### [Source document]
********************

To test the hypothesis that luteolin leads to decreased microglial neurotoxicity, a culture system of 661W photoreceptor cells with conditioned medium (CM) from BV-2 cells or primary microglia was established. 661W, a retina-derived cell line [55], represents a valuable model to study microglial neurotoxicity in the special context of retinal degeneration [36]. 661W cells were incubated for 24 h with culture supernatants from unstimulated, luteolin-, LPS- or LPS + luteolin-treated cells and 661W photoreceptor cell morphology was assessed by phase contrast microscopy. 661W cells in their own medium grew confluent after 24 h and the presence of CM from control- or luteolin-treated BV-2 cells did not affect cell morphology (Fig. 7A, B). As described previously [56], confluent 661W cells flattened out and often multiple cells were connected to each other through their projected extensions (Fig. 7A, B). In contrast, 661W cells co-incubated with LPS-stimulated BV-2 supernatant appeared elongated and smaller, leading to prominent cell-free areas present in the culture (Fig. 7C). When adding CM from LPS + luteolin-stimulated BV-2 cells, nearly normal cell characteristics were retained (Fig. 7D). Similar morphological changes of 661W cells were observed when cultured in the presence of primary microglia CM (Fig. 7E-H). Direct incubation of photoreceptor cells with LPS, luteolin, or both had no effects on cell morphology (data not shown), indicating that the observed changes in 661W cell growth arise from secreted microglial compounds.

********************

### [Data section]
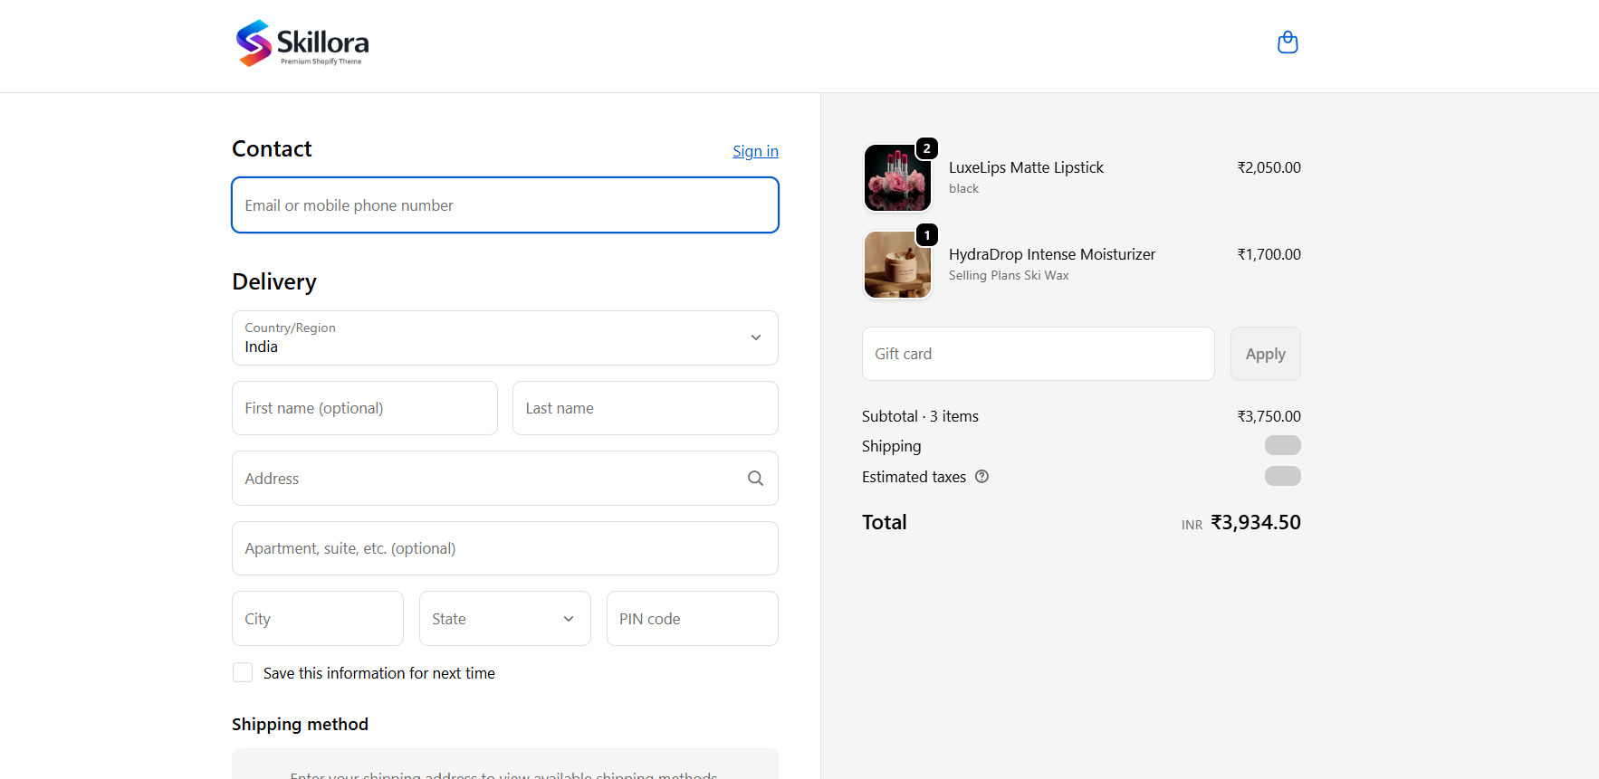Click the Estimated taxes help icon
Screen dimensions: 1599x779
(x=981, y=477)
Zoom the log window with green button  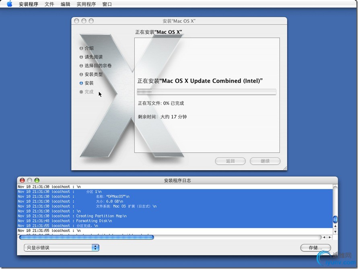point(37,180)
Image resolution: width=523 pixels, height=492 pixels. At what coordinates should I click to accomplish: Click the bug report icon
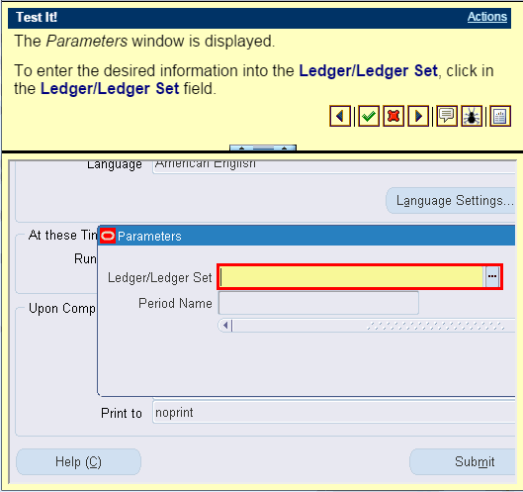(472, 116)
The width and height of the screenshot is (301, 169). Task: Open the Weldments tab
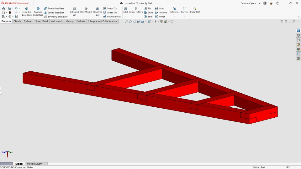click(x=57, y=21)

********************

### [Exercise objective]
In the text on luteolin and microglial neurotoxicity, how did 661W cells look after co-incubation with supernatant from LPS-stimulated BV-2 cells? You won't need the entries.

### [Exercise output]
They appeared elongated and smaller, leaving prominent cell-free areas in the culture.